What are the northern lights?
The northern lights, also known as the northern lights, are natural phenomena. Bright, colorful lights occur in the night sky near the polar regions. They form when charged particles from the solar wind collide with the Earth's atmosphere. In turn, they interact with gases in the ionosphere, such as oxygen and nitrogen.
They are most common in regions close to the Arctic Circle, such as Alaska, Canada, Norway, Sweden, Finland, Iceland and Russia. They can occasionally be seen at lower latitudes during periods of intense solar activity.
In the southern hemisphere, they are called auroras australis and are visible in regions close to the Antarctic Circle. It can be seen in Antarctica, Australia, New Zealand and some parts of South America, such as Patagonia in Argentina and Chile.
Why did the northern lights appear in central Europe?
Solar or geomagnetic storms are the cause of their appearance. The Sun, located 150 million kilometers away from Earth, constantly emits charged particles called ions and forms the solar wind.
These particles, propelled by the solar magnetic field, take only a few days to reach our planet. As they approach Earth, they interact with the Earth's magnetic field. Likewise, they head towards the poles, where the atmosphere is full of oxygen and nitrogen molecules.

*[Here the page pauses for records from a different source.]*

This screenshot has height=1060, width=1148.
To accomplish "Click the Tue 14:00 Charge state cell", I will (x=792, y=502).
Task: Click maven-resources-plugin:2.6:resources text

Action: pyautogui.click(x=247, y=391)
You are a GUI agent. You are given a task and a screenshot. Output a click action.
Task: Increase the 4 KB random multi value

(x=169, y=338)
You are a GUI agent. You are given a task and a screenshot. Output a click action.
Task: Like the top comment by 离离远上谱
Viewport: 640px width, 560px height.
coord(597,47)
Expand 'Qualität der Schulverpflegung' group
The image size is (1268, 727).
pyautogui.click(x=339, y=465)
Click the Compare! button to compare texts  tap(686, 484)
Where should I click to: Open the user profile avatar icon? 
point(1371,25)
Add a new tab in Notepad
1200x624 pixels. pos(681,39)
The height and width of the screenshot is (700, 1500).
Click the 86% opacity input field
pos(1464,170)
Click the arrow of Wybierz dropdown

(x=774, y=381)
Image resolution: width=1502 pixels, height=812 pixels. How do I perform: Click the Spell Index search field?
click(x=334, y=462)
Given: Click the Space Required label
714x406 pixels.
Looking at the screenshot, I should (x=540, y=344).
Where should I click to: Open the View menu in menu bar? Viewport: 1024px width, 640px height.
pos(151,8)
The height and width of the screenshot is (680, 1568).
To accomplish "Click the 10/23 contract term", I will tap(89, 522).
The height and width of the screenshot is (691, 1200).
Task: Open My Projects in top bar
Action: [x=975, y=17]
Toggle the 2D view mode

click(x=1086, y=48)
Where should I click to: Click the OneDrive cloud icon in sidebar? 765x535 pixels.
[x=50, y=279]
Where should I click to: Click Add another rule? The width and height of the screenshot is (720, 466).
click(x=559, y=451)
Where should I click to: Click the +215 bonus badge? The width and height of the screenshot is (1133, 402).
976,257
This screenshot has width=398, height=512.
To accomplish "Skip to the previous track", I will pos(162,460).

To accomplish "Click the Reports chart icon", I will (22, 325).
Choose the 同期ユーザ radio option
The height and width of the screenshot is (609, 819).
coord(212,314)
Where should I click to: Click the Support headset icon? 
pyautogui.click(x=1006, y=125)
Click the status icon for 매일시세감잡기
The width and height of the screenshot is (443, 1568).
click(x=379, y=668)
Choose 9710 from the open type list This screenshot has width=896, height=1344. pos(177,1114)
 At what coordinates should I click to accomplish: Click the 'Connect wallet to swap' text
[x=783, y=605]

When solar particles interact with these molecules, they excite them, generating bright colors in the sky. After brief moments, the molecules quickly return to their ground state, releasing energy in the form of photons, which are the particles that produce light. They are usually observed in the polar regions of the Earth due to the attraction of the Earth's magnetic field, which directs the solar wind towards the poles.
Why did they appear in Spain?
The question that arises is why these impressive lights traveled so far from their usual location. Is this something normal or should we worry about it? Their appearance in regions so far from their “natural habitat” undoubtedly attracts attention and raises questions about changes in climate and the environment.
The cause that generated them is an intense solar storm. This phenomenon is due to magnetic reconnection in the Sun, releasing more particles and plasma than usual. The resulting solar wind interacts with the Earth's magnetic field. It diverts the particles to other areas of the atmosphere and causes the northern lights in places far from the poles.
Although it may seem worrying, these geomagnetic storms are normal and are associated with the solar cycle, which repeats every 10-12 years. Currently, we are in a period of solar maximum, with a peak expected in 2025, which means it is common to experience strong solar winds. These types of phenomena are expected to continue occurring over the next two years as the solar cycle comes to an end.